(Document text begins)

LongMemEval
How Kimetsu scores on LongMemEval, the public long-term-memory benchmark, with the exact setup so the number can be reproduced and compared.
How Kimetsu scores on LongMemEval, the public long-term-memory benchmark, with the exact setup so the number can be reproduced and compared.
LongMemEval covers single-session,
multi-session, temporal-reasoning, knowledge-update, and preference questions
over long chat histories. The kbench longmemeval driver ingests the haystack
into a Kimetsu brain, retrieves per question, answers with an LLM, and scores
per question type. It is a chat-domain benchmark, so it tests Kimetsu's
correctness machinery (temporal validity, supersession, multi-session recall)
on a public standard.
Results
Setup: longmemeval_s, a 200-question stratified slice (round-robin across the
six types), jina-v2-base-code for retrieval, Codex (gpt-5.5) as reader and
judge. Each turn is ingested as its own memory tagged with its session date;
retrieval runs through kimetsu brain context at a ~48k-token budget; the
reader uses the date tags for time reasoning and prefers the most recent value
when a fact changed.
| question type | accuracy |
|---|---|
| knowledge-update | 34/34 (100%) |
| single-session-user | 32/34 (94.1%) |
| single-session-assistant | 32/34 (94.1%) |
| temporal-reasoning | 28/34 (82.4%) |
| single-session-preference | 20/30 (66.7%) |
| multi-session | 20/34 (58.8%) |
| overall | 166/200 (83.0%) |
The slice samples types evenly, so we also report a population-weighted overall of ~80.9%, the better estimate of a full 500-question run (the full set is 53% temporal + multi-session, the two hardest types). The run had zero reader errors. Earlier runs on the same setup scored 79.5% (with three reader timeouts counted as misses) and, on a small 60-question slice, 86.7%; the error-free 200-question run is the number we stand behind.
What the split shows:
- knowledge-update 100% and temporal 82.4% validate the v2.5 correctness work. Both depend on the session-date tags: temporal scores near zero without them.
- Single-session recall is strong (94% / 94%).

(Document text ends)

=== Task objective ===
Continue the LongMemEval write-up from its last line. The rows further down are separate material and not part of the LongMemEval write-up.

(Provided data begins)

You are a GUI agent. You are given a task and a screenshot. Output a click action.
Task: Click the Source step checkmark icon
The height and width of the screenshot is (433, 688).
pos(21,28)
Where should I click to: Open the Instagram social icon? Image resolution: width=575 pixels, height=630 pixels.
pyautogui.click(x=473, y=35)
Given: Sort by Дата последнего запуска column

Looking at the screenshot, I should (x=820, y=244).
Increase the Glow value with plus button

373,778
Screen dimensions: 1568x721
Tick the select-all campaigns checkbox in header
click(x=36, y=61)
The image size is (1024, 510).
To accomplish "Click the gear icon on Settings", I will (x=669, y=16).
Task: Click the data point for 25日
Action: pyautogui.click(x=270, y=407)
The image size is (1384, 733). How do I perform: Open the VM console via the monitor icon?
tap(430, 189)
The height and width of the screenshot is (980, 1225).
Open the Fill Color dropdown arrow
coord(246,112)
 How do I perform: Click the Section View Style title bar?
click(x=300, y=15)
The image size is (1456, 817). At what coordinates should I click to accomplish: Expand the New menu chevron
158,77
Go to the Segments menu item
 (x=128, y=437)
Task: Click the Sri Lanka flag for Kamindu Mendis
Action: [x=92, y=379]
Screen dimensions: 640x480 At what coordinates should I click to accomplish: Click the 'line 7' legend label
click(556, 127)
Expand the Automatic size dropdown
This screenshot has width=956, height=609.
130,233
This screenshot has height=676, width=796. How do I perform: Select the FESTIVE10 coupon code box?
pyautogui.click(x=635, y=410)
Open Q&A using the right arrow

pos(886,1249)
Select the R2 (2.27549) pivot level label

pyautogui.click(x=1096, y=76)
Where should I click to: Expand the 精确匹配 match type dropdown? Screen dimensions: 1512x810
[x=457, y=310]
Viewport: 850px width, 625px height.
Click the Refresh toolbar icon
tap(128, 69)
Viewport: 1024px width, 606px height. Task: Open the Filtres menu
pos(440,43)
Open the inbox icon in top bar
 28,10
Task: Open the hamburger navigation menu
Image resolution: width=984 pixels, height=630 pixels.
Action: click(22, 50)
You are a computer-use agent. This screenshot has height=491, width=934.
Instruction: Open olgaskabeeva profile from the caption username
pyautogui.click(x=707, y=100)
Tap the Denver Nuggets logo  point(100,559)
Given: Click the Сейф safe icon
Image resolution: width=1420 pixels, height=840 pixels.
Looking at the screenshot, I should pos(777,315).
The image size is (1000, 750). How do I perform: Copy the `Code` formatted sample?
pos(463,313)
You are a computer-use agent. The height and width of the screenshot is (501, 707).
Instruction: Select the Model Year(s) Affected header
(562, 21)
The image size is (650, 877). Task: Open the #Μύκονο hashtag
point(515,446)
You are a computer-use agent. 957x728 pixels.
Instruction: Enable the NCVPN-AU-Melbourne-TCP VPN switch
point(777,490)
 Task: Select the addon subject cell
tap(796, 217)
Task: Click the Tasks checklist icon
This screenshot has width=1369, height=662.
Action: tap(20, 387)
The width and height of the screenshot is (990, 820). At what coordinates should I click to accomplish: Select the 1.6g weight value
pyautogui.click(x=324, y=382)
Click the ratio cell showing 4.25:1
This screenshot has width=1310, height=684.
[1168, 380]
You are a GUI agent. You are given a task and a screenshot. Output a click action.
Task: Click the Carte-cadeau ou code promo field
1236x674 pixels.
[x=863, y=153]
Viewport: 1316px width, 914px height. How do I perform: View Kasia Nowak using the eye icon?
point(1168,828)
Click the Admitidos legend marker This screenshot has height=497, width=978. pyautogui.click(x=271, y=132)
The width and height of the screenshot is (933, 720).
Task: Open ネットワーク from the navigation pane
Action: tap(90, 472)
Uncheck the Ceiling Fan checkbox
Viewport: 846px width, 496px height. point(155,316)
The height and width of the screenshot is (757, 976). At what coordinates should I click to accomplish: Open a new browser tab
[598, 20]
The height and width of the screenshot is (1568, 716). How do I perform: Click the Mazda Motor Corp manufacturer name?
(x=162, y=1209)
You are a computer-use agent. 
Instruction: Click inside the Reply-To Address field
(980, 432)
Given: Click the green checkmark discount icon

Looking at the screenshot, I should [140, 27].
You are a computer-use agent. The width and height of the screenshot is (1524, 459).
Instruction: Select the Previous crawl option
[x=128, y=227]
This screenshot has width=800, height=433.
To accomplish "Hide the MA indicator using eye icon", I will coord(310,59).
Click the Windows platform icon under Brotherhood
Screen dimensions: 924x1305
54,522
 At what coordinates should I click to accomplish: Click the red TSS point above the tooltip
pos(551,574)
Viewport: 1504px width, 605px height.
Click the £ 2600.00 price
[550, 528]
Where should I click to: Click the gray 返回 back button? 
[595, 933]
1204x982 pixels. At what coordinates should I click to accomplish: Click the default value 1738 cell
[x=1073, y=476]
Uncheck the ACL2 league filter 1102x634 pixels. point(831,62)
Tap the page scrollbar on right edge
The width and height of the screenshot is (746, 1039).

(Provided data ends)

=== Result of this exercise ===
- Multi-session 58.8% and preference 66.7% are the weakest. Cross-session counting needs every contributing turn retrieved; a preference is a small aside semantically far from the question. Both are the multi-hop retrieval work flagged for v3.0.
Reproduce with kbench longmemeval --dataset longmemeval_s.json --reader-backend codex --limit 200.
How we compare
On longmemeval_s, strong retrieval-based systems with a capable reader land
in roughly the 60-80% band; ~90%+ appears only under oracle retrieval,
where the evidence is handed to the reader
(arXiv:2410.10813). Kimetsu's 83.0% sits
just above that band. We do not print a head-to-head table here because
published figures vary by dataset variant, reader model, and budget; run your
system through the same kbench harness for a direct comparison.
Why this is not our best measure of the brain
83.0% understates the memory, for three reasons:
- It bypasses the write path. The harness ingests raw turns, skipping the distiller, dedup, and write-time contradiction resolution, the parts of Kimetsu that are actually differentiated.
- A strong reader does much of the work. A frontier reader over ~100 retrieved turns can brute-force answers a weaker memory would need to surface precisely.
- It is chat-domain, not ours. The retrieval and correctness numbers are the sharper signal for coding agents.
Treat LongMemEval as the comparable number and BrainBench plus the correctness metrics as the truer measure of the brain itself.